Given exercise A:
Count the lines of the records below that contain the string "dimensions", and reply with only that number.

Source passage:

* Begin *

The Daewoo Lanos is a Korean made car that comes equipped with front disc brakes and rotors for the front wheels and rear brake shoes and drums for the rear wheels. The disc brake pads work by applying pressure to the side of the rotors. The friction from the pressure is what stops the wheels from turning. The brake shoes work similarly: by applying pressure to the inside of the brake drum. The friction from the pressure is what also stops the rear wheels from turning. Over time the pads and shoes will wear down and will need to be replaced.
Park the Daewoo Lanos on a level surface and shut the engine off.
Loosen all of the lug nuts from the front and rear wheels about one-quarter of a turn counter-clockwise with a tire tool. Jack the front end of the car up and place the safety stands under the proper front jacking points. Lower the front end onto the jack stands and remove the jack. Move the jack to the rear of the car and jack it up. Place the jack stands under the proper rear jacking points. Lower the rear of the car onto the stands and leave the jack in place.
Remove the lug nuts from all four wheels. Pull all four wheels off and place them down in each work area. Begin the brake pad replacement process on the driver side front wheel hub. Locate the safety clips on each side of the brake caliper. Pry the clips off with a flathead screwdriver.
Loosen and remove the two caliper mounting bolts on the back of the caliper with a ratchet and a 7-mm hex head socket. Slide the flathead screwdriver between the inside brake pad and the brake rotor. Pry the brake pad back and forth until the caliper assembly is loose. Pull the caliper off of the rotor and hang it to one of the front suspension components behind the wheel hub assembly with a bungee cord.

* End *

(Dataset entries)
* Begin *

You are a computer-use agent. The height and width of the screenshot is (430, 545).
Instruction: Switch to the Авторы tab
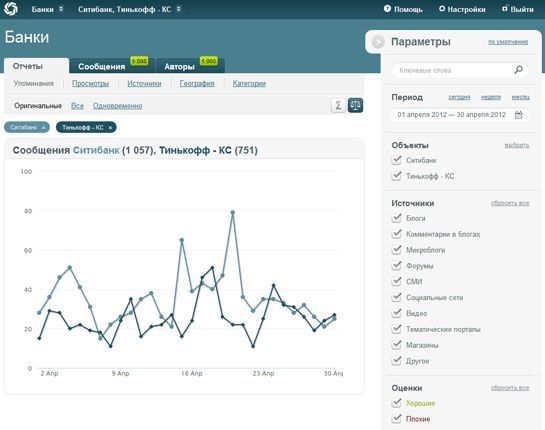click(x=179, y=67)
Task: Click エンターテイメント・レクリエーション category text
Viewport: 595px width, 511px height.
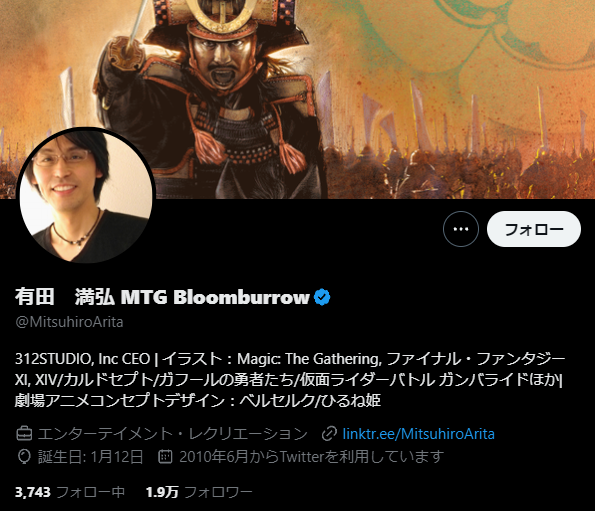Action: (x=173, y=434)
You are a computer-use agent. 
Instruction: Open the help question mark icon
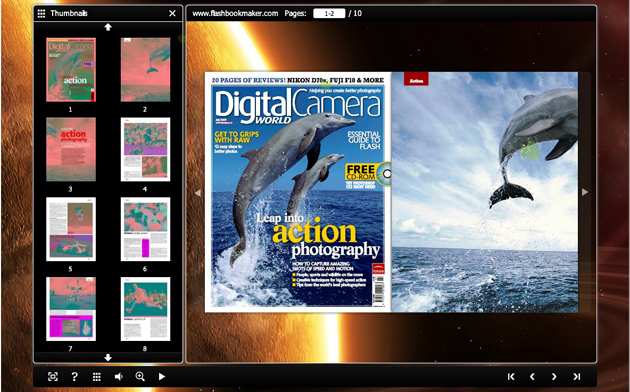tap(74, 376)
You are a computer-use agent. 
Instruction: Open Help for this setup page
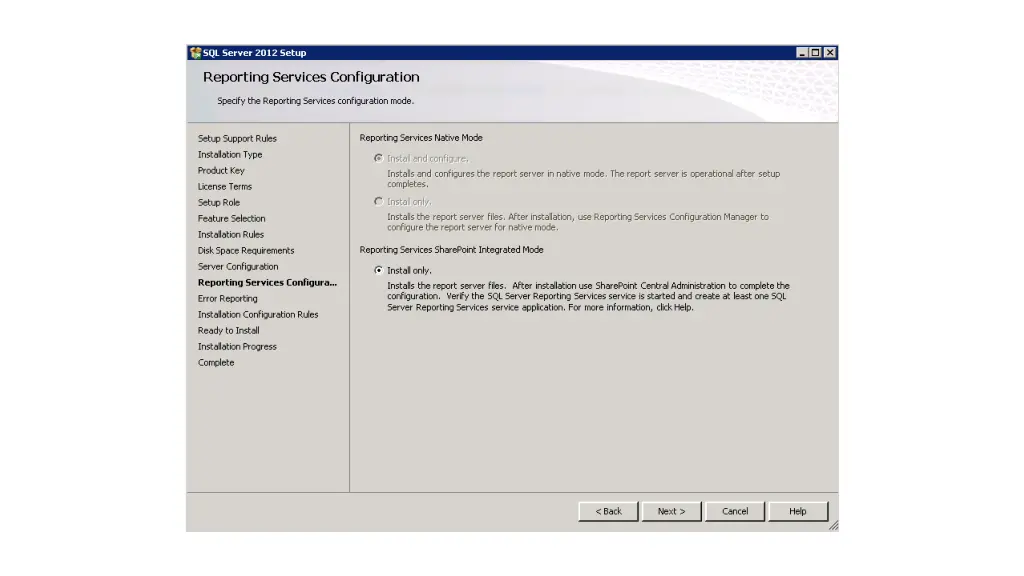click(x=797, y=511)
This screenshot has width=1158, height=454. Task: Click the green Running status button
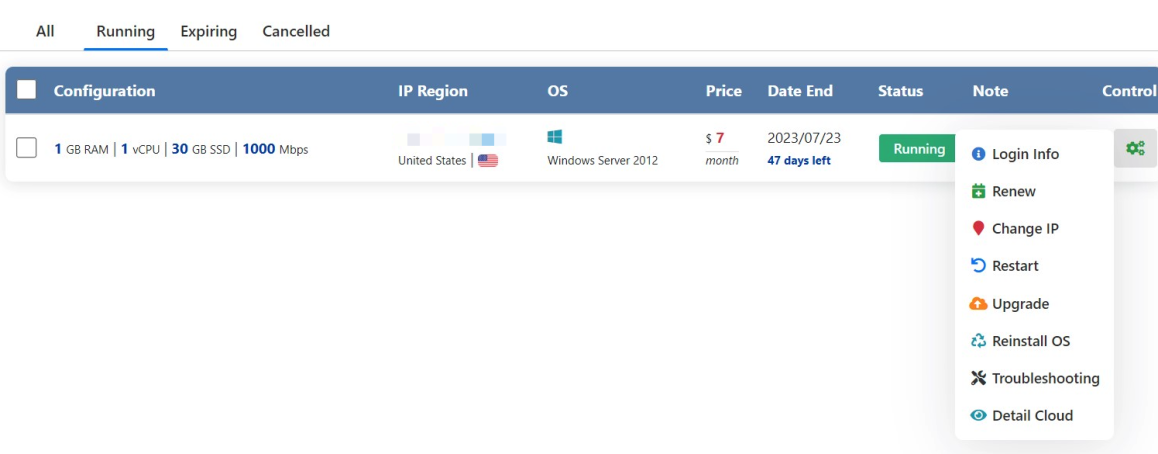tap(919, 148)
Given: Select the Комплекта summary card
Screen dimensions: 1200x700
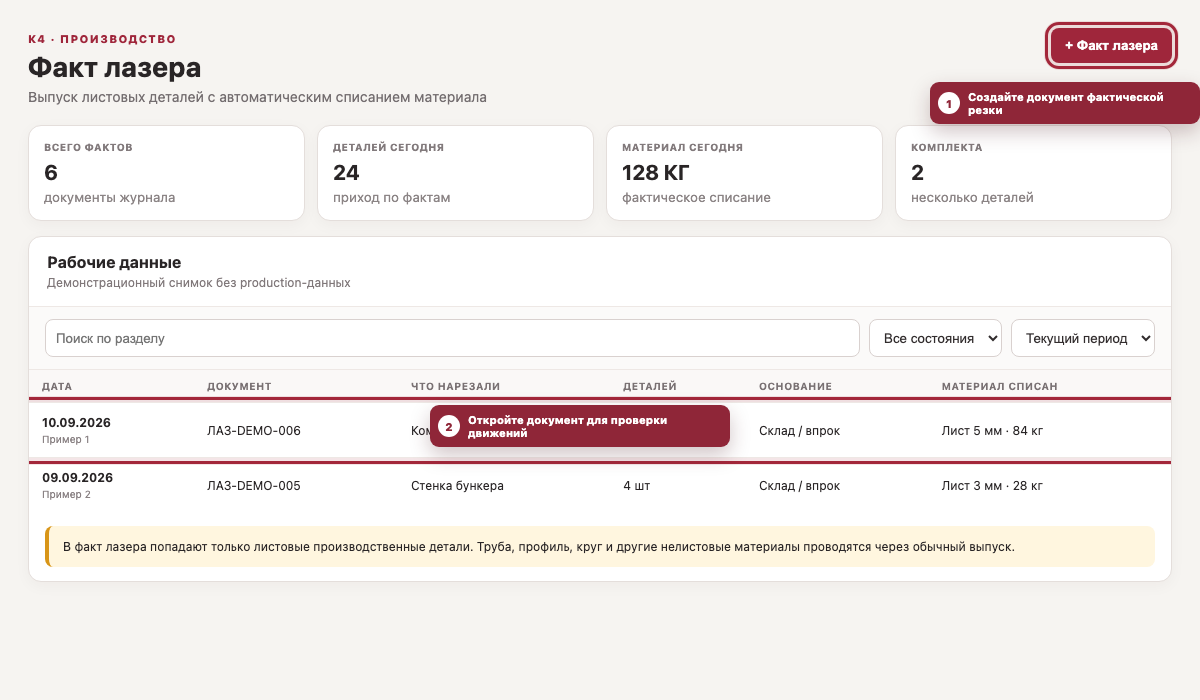Looking at the screenshot, I should (x=1033, y=173).
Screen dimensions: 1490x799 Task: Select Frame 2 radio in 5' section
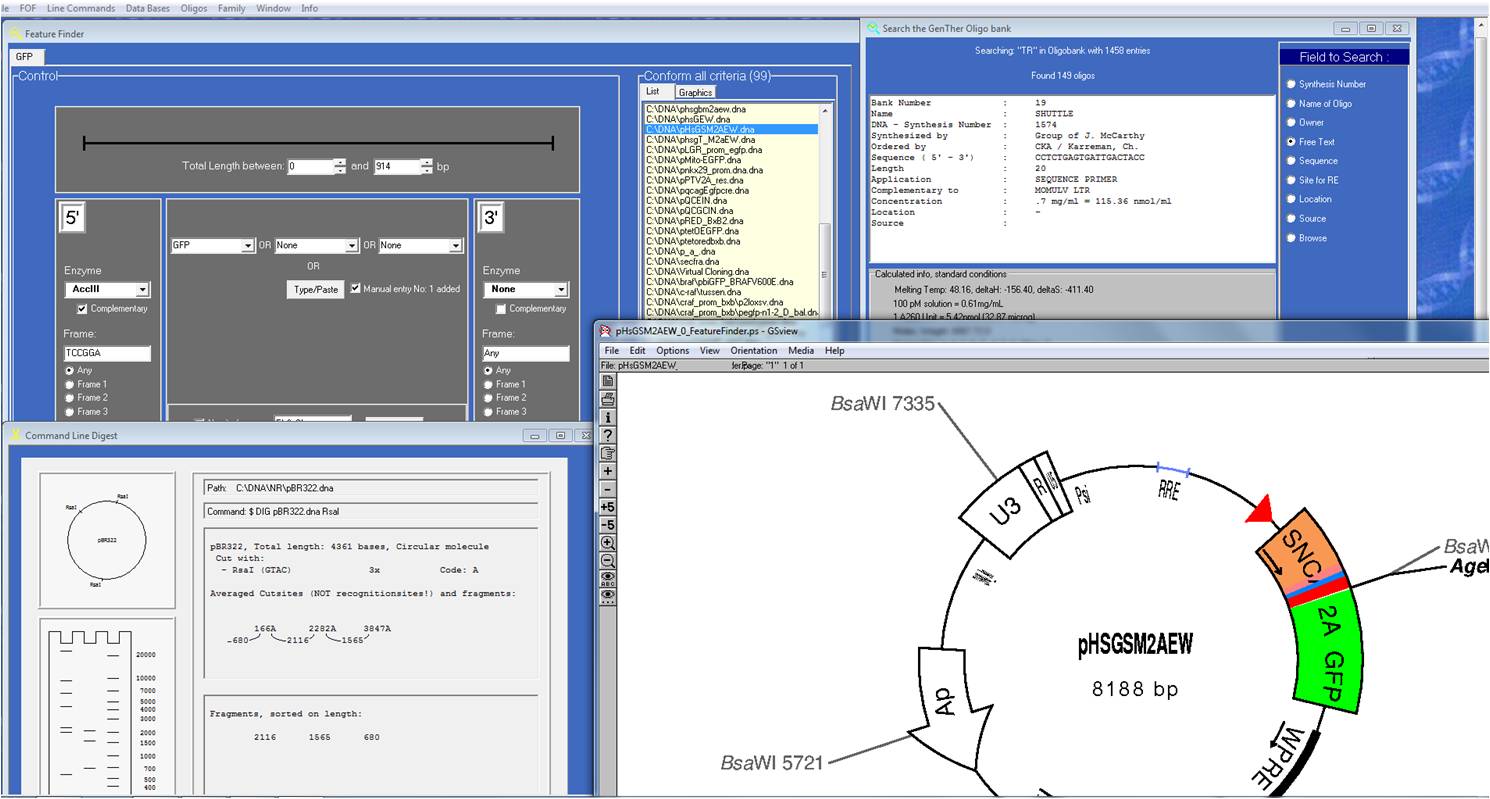(69, 398)
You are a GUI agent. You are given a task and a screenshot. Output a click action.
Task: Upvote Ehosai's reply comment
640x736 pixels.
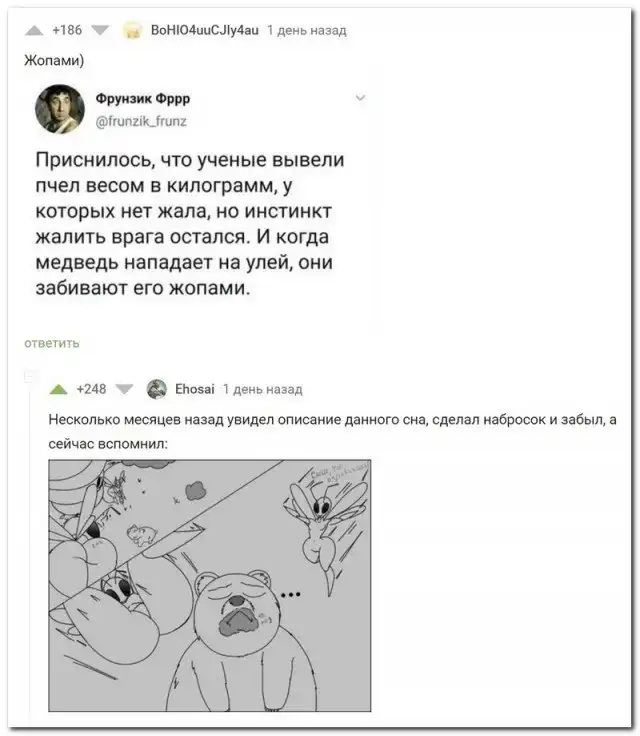(x=58, y=389)
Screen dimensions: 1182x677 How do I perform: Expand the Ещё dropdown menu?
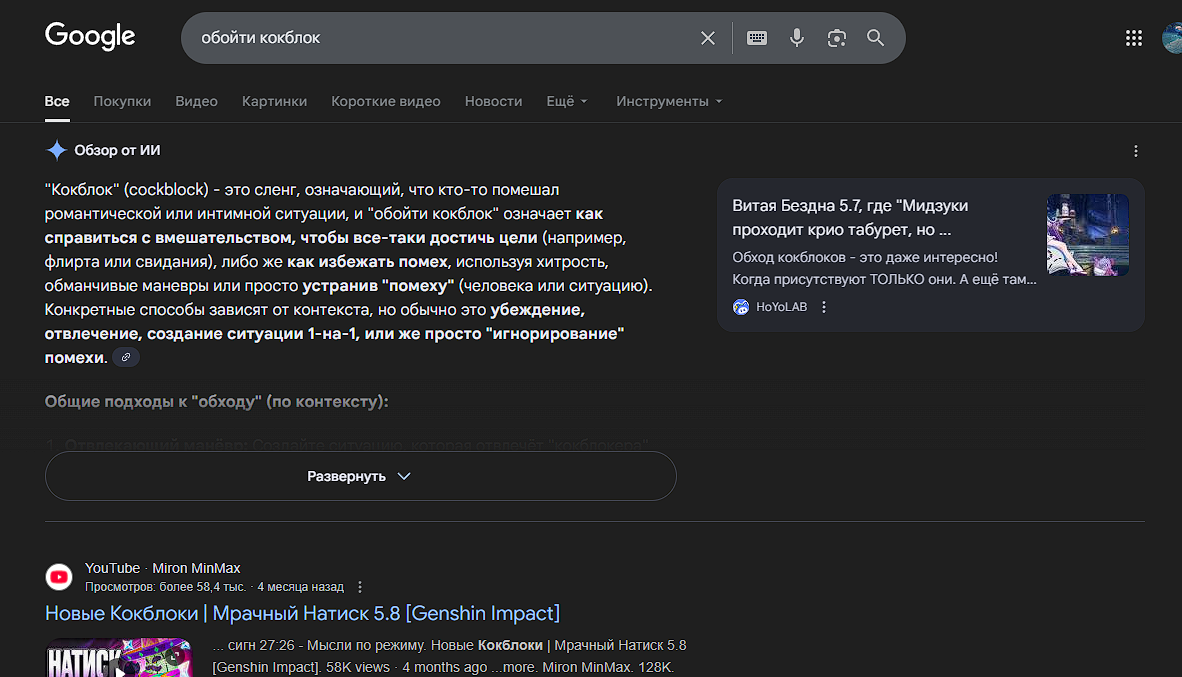click(567, 101)
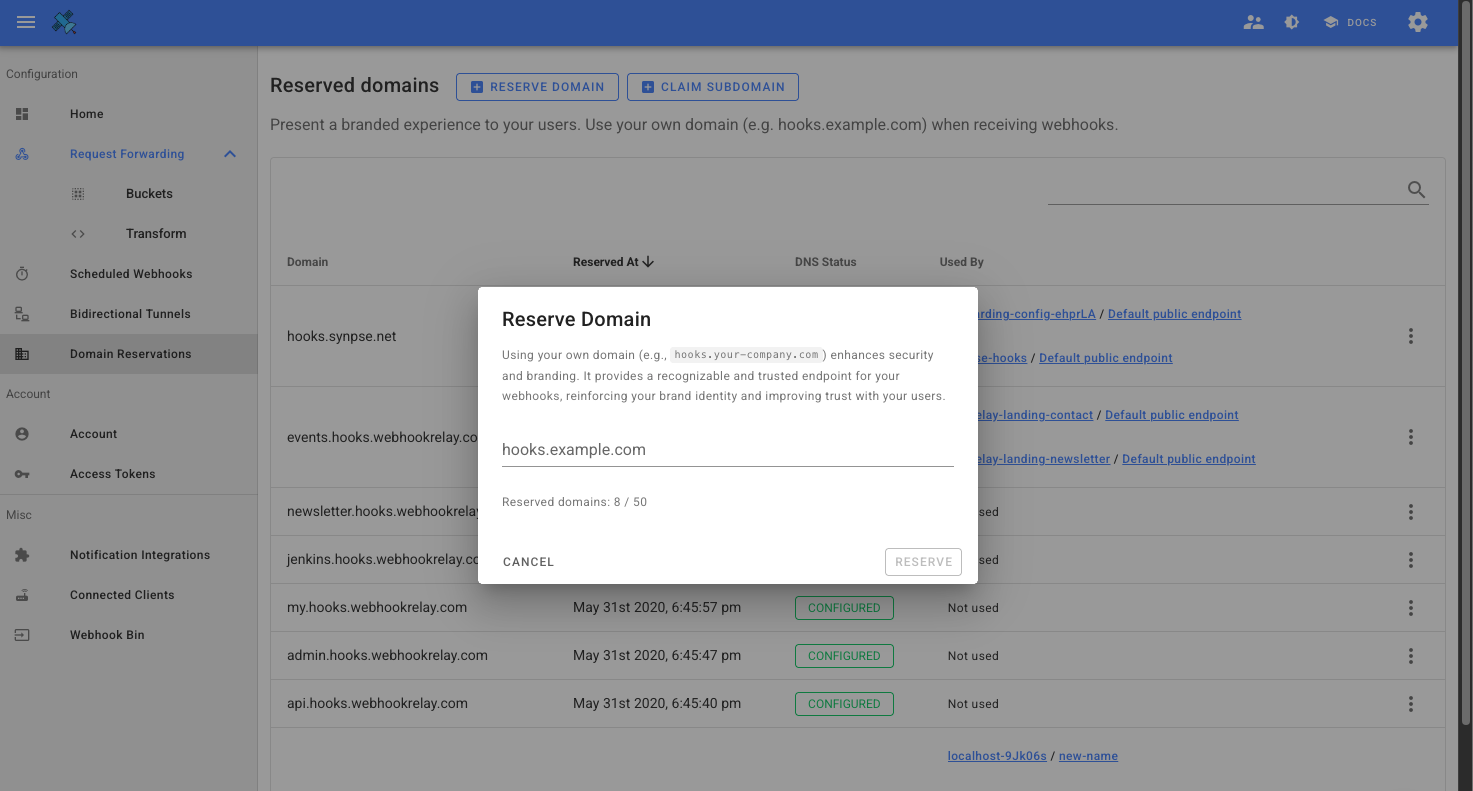
Task: Open the new-name link
Action: 1088,755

* End *

Given exercise B:
Rewrite the paragraph of the brake passage that begins "Loosen and remove the two caliper mounting bolts" as a short numbered list of steps, keeping its main facts.

Complete response A:
3

Complete response B:
1. Remove the two caliper mounting bolts on the back of the caliper using a ratchet and a 7-mm hex head socket.
2. Insert a flathead screwdriver between the inside brake pad and the rotor.
3. Pry the pad back and forth until the caliper assembly loosens.
4. Pull the caliper off the rotor and hang it with a bungee cord from a front suspension component behind the wheel hub assembly.